The US ESG index looks very similar to the aggregate market, and much less frothy than stocks that have been most popular with retail investors where we think valuations are most stretched.
A few sectors that seem significantly overweight in ESG indices compared with the broader market, such as renewable electricity, have moderately higher valuations. However, these constitute only a small weighting in market benchmarks.
Why is the valuation of ESG stocks so similar to that of the overall market? One reason is that common ESG indices track the market relatively closely and intentionally avoid making large deviations.
In other words, they effectively cut out “the worst” companies rather than choosing to hold only “the very best”. As a result, these indices end up looking a lot like a typical equity allocation. They avoid directing a large portion of their capital towards a limited number of sustainability-focused stocks.
Another reason for the valuation of ESG stocks remaining in line with the market is that the shift to sustainability has been gradual — at least until recently.
We analysed the disclosed equity holdings of a group of institutional investors that have publicly expressed significant interest in ESG, accounting for about $1.5tn in public equity assets. The moves they have made so far have been gradual and are not nearly as big as it would take to fully align with ESG indices. But a greater shift is expected.
Tobacco offers a case study. The withdrawal from the sector was long-running, but by the 2000s ESG-conscious institutions had almost no investments there. These investors have also been shifting out of the oil and defence sectors for 10 years and 20 years respectively. The shift towards “good” ESG companies such as renewable energy producers has been similarly gradual, but it now appears to be accelerating.
We suspect that large ESG flows are still ahead of us. Currently, only 4 per cent to 5 per cent of the mutual fund and ETF universe is in ESG-labelled funds, according to a Bank of America analysis of Morningstar data.
It is easy to imagine flows accelerating at an even faster pace. European investors, the vanguard of the sustainability shift, are moving their assets to ESG funds at a rate of 6 per cent to 8 per cent a year — more than twice the global average.
As allocations rise, there is likely to be big inflows and outflows out of most stocks, leading to notable price moves, particularly in sectors such as water utilities and renewable electricity.

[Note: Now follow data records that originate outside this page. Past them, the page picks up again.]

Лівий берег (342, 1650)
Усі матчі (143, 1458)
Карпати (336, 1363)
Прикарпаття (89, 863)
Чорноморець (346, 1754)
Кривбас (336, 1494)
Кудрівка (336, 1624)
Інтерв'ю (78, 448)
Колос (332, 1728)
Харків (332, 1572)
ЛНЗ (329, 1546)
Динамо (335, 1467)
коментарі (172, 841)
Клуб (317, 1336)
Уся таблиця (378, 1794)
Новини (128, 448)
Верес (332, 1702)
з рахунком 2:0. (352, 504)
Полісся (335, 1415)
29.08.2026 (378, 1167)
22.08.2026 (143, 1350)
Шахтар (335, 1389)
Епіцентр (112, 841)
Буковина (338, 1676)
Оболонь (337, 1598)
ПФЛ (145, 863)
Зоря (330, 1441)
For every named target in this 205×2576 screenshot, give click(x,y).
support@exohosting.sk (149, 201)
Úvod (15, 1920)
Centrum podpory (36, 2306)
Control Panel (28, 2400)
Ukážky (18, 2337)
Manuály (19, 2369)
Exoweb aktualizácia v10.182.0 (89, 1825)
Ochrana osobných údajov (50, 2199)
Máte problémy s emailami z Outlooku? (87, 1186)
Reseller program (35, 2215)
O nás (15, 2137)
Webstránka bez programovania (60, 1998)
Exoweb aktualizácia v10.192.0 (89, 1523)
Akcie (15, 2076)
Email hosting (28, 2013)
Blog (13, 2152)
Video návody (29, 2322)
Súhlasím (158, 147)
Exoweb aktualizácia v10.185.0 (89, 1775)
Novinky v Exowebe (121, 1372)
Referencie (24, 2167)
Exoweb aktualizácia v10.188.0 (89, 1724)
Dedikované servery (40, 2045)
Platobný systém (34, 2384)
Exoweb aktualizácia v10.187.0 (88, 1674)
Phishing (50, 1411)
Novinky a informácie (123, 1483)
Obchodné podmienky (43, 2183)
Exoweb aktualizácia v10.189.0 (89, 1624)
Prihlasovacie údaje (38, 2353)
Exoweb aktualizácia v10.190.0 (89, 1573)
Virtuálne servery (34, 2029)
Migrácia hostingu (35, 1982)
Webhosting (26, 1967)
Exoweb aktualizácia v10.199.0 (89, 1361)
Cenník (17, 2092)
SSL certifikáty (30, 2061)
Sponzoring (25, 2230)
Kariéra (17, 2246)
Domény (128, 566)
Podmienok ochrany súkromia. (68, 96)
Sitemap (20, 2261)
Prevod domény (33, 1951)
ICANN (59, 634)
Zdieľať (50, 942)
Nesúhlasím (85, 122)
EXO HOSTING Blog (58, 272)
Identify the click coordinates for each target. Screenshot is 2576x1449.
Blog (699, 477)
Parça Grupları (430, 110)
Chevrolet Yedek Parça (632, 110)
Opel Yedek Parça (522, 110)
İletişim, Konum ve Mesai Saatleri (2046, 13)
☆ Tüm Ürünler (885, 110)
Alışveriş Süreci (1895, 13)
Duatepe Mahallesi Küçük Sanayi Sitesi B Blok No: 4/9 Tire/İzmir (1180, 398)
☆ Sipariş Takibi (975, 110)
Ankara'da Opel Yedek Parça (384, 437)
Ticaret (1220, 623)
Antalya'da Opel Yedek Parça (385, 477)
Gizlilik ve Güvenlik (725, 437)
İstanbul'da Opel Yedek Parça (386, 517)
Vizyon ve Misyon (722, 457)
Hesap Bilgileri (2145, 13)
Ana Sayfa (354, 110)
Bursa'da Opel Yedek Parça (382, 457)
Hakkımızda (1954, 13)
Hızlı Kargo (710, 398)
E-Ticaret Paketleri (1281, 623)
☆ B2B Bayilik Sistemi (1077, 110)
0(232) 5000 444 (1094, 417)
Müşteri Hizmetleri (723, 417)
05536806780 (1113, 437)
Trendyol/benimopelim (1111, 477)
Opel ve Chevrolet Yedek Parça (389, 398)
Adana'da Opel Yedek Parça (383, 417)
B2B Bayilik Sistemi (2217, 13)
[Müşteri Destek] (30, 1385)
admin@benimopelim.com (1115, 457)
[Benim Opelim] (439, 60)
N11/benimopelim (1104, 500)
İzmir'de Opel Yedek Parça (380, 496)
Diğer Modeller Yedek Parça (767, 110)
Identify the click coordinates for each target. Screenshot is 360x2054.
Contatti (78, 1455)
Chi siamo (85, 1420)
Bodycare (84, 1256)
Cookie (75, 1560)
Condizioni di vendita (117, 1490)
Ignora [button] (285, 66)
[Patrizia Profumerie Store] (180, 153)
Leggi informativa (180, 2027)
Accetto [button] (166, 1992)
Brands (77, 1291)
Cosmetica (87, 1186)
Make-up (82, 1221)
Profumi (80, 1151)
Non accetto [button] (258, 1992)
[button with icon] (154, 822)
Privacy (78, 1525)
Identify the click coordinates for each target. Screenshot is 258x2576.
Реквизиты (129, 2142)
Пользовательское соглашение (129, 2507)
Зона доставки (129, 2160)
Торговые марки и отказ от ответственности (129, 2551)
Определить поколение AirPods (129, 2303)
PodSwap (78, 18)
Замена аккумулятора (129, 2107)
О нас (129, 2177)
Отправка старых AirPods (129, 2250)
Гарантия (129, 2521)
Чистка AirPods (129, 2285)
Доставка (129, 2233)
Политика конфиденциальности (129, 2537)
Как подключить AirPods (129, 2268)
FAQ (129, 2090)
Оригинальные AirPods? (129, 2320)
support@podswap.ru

And while today’s most common ESG indices are only modestly different from the market portfolio, investors may begin to make more ambitious changes as the sustainable investing universe continues to evolve.
Investors may choose to focus their portfolios rather than hold a large array of stocks. As there are so many stocks to choose from in the world with similar fundamental exposures to macroeconomic conditions, there is little to gain in diversification by expanding the universe of stocks beyond a modest spread of holdings. Simple portfolio maths illustrate that the initial gains from diversification — moving from one to 50 stocks — are substantial, while the later gains — moving from 50 to 500 holdings — are very small.
Investors shifting to more focused portfolios of sustainable companies would have much larger implications on relative stock prices.
With a growing share of investors prioritising impact and sustainability, we believe there is significant room for ESG flows to run — and that sustainable investing’s largest impacts on relative stock valuations as well as the incentives facing public corporations are still ahead of us.